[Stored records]
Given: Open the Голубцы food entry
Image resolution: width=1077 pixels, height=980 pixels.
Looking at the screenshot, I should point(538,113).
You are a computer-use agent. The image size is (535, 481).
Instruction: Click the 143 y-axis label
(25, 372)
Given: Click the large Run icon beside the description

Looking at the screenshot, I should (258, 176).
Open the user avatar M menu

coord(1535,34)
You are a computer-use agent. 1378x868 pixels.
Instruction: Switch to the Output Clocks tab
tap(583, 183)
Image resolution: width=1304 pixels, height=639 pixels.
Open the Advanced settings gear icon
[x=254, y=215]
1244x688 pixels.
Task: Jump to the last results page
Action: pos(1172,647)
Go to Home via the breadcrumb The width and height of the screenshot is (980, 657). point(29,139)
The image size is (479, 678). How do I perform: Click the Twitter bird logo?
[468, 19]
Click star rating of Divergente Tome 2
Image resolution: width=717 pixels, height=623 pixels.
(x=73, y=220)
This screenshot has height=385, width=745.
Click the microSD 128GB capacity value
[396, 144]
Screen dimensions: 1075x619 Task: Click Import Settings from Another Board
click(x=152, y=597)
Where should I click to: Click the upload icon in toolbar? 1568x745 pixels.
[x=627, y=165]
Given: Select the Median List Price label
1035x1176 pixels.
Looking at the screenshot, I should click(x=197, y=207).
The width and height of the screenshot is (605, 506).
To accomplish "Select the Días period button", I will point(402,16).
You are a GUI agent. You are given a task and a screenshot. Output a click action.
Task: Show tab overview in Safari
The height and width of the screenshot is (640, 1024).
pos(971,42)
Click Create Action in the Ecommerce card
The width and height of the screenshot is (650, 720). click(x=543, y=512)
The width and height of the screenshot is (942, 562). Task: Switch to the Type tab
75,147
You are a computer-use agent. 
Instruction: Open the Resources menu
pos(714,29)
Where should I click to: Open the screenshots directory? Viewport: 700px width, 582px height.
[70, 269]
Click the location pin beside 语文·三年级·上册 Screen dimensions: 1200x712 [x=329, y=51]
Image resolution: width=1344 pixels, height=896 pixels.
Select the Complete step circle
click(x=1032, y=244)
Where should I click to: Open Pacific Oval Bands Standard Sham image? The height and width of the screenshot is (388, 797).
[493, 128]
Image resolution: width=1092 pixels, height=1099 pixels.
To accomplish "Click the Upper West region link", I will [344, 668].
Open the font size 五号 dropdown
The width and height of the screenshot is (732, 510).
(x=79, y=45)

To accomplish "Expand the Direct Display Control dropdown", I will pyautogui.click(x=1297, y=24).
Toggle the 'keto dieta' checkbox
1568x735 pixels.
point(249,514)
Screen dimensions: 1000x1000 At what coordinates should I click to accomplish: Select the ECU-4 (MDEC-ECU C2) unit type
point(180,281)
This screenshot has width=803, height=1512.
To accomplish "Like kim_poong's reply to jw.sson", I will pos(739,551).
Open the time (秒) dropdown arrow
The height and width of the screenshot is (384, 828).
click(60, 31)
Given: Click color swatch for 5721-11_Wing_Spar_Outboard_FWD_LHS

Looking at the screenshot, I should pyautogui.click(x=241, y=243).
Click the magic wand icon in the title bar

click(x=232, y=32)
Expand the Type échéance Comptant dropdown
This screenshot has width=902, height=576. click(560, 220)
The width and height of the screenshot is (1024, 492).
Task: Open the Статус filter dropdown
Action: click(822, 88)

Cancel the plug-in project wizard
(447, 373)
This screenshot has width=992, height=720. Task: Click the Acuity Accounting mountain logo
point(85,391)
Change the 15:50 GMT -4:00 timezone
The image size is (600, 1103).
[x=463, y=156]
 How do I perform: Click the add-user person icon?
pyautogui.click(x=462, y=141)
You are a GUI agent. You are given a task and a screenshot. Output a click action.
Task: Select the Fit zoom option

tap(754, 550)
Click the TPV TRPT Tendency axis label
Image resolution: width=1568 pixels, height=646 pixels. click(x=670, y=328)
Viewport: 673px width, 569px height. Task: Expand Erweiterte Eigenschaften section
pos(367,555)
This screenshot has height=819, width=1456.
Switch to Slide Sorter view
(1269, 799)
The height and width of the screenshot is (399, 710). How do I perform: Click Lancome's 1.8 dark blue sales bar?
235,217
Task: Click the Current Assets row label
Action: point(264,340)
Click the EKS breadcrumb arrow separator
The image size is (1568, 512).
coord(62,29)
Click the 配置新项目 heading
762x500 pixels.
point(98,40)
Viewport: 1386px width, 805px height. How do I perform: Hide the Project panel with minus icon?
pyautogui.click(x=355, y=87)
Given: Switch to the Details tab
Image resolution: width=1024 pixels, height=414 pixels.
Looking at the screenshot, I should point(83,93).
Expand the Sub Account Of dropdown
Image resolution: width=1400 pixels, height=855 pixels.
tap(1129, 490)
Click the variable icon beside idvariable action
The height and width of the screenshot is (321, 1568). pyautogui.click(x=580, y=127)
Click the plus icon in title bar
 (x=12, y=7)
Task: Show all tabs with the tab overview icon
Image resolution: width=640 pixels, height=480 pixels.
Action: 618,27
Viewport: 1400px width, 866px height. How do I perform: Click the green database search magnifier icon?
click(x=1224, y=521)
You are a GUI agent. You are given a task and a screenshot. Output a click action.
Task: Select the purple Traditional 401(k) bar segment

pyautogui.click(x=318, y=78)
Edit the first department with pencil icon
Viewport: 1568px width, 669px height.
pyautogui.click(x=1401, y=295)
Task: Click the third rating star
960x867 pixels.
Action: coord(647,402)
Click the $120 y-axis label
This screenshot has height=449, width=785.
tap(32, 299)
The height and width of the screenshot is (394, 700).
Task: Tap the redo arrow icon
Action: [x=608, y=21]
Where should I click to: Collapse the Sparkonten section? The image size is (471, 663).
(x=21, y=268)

▸ **What you are asked to do**
Please report every line among the entries that includes "Show".

▸ **Task answer**
Task: Show tab overview in Safari
Task: Show all tabs with the tab overview icon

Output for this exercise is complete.